Interaction between β-Casein and Whey Proteins As a Function of pH and Salt Concentration

The effectiveness of beta-casein as a chaperone in the aggregation of whey proteins was investigated. beta-Casein altered heat-induced aggregation as shown by a reduction in turbidity of p-lactoglobulin, a-lactalbumin, and bovine serum albumin (BSA) solutions. The pH of the mixtures greatly affected how much beta-casein reduced the turbidity of the solutions; the maximum reductions in turbidity were observed at pH 6.0. Reducing the pH decreased the effectiveness of beta-casein as a chaperone. An increase in ionic strength by the addition of NaCl or CaCl2 also decreased the effectiveness of the chaperone. The addition of CaCl2 had a larger effect than the addition of NaCl. The chaperone effect was seen at temperatures up to 145 degrees C. Differential scanning calorimetry (DSC) showed that beta-casein did not alter the denaturation temperature of p-lactoglobulin.

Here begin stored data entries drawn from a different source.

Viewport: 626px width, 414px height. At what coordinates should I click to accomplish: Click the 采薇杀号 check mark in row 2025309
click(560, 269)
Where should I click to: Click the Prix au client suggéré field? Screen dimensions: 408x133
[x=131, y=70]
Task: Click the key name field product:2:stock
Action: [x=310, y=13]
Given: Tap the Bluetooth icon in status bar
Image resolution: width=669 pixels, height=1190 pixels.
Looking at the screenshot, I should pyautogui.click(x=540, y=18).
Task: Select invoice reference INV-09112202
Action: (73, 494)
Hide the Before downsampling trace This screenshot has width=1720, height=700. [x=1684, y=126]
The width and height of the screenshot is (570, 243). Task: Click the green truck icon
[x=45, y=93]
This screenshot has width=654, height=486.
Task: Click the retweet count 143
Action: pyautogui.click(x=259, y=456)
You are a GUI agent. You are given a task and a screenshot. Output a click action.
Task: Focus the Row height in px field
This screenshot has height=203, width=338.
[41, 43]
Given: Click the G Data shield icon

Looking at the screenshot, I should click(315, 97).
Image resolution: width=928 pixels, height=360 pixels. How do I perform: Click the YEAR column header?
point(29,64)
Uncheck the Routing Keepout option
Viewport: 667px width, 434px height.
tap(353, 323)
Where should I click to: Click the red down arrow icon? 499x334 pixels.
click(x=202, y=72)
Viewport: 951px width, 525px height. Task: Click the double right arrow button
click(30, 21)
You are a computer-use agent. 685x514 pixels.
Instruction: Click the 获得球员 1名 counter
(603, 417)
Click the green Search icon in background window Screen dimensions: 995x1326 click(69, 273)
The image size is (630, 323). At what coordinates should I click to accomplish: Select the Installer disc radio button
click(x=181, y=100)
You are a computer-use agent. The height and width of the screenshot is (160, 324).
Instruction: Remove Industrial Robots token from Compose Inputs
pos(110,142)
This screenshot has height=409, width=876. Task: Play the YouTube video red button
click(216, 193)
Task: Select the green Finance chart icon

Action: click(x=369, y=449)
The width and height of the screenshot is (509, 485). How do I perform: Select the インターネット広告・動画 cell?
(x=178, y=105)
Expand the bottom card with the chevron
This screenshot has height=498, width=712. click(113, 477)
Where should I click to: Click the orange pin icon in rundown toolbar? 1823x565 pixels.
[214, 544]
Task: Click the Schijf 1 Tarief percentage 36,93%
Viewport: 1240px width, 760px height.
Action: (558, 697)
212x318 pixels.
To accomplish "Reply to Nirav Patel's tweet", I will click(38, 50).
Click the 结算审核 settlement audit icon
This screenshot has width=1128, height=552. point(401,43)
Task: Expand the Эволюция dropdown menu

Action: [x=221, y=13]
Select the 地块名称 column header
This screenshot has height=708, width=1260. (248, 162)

The kinetics curves for loss of native protein and turbidity development showed that beta-casein did not function by slowing the aggregation process. It was concluded that beta-casein competes with whey protein in the aggregate process and the aggregates formed in the presence of beta-casein are smaller in size than those formed during whey protein self-aggregation. The formation of smaller aggregates gives rise to less turbid, more soluble protein solutions.